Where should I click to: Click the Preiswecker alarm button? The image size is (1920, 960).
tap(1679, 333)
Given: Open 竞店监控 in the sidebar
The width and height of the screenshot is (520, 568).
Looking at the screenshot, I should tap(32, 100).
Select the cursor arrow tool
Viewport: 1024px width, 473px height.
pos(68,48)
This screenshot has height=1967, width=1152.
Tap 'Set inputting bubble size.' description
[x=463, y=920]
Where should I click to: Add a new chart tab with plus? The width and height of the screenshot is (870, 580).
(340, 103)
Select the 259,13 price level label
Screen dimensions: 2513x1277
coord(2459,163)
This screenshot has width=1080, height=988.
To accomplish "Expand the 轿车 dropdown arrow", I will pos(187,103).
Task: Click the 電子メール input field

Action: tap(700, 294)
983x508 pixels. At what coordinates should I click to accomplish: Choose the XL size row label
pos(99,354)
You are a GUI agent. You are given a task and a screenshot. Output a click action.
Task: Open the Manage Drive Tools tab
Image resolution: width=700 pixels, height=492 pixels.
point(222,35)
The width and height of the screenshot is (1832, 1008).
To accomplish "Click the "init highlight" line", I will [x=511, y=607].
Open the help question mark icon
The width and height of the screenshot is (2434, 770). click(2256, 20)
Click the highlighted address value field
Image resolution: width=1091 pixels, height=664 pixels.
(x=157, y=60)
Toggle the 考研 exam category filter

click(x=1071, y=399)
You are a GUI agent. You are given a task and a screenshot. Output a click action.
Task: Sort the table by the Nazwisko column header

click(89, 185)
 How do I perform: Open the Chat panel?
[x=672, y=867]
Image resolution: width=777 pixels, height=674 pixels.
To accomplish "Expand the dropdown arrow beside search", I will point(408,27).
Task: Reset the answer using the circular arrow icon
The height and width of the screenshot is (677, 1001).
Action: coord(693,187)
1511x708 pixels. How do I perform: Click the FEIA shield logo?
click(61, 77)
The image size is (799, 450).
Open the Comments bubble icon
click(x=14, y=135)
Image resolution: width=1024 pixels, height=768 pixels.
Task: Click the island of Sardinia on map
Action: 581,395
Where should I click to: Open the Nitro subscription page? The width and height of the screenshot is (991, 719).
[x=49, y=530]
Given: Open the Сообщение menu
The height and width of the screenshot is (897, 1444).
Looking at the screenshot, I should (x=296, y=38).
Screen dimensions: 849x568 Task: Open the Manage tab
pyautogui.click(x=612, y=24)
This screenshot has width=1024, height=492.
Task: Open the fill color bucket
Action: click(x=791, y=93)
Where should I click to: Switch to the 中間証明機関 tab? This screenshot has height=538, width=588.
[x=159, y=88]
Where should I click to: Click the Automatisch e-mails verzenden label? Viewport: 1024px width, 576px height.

+++++

#### Aim of the task:
Could you return, word for word, only the lines running from the first line of the material above to the line that contains "Task: Open the Manage Drive Tools tab", inclusive?

#### Reply to the exercise:
Where should I click to: Click the Preiswecker alarm button? The image size is (1920, 960).
tap(1679, 333)
Given: Open 竞店监控 in the sidebar
The width and height of the screenshot is (520, 568).
Looking at the screenshot, I should tap(32, 100).
Select the cursor arrow tool
Viewport: 1024px width, 473px height.
pos(68,48)
This screenshot has height=1967, width=1152.
Tap 'Set inputting bubble size.' description
[x=463, y=920]
Where should I click to: Add a new chart tab with plus? The width and height of the screenshot is (870, 580).
(340, 103)
Select the 259,13 price level label
Screen dimensions: 2513x1277
coord(2459,163)
This screenshot has width=1080, height=988.
To accomplish "Expand the 轿车 dropdown arrow", I will pos(187,103).
Task: Click the 電子メール input field

Action: tap(700, 294)
983x508 pixels. At what coordinates should I click to accomplish: Choose the XL size row label
pos(99,354)
You are a GUI agent. You are given a task and a screenshot. Output a click action.
Task: Open the Manage Drive Tools tab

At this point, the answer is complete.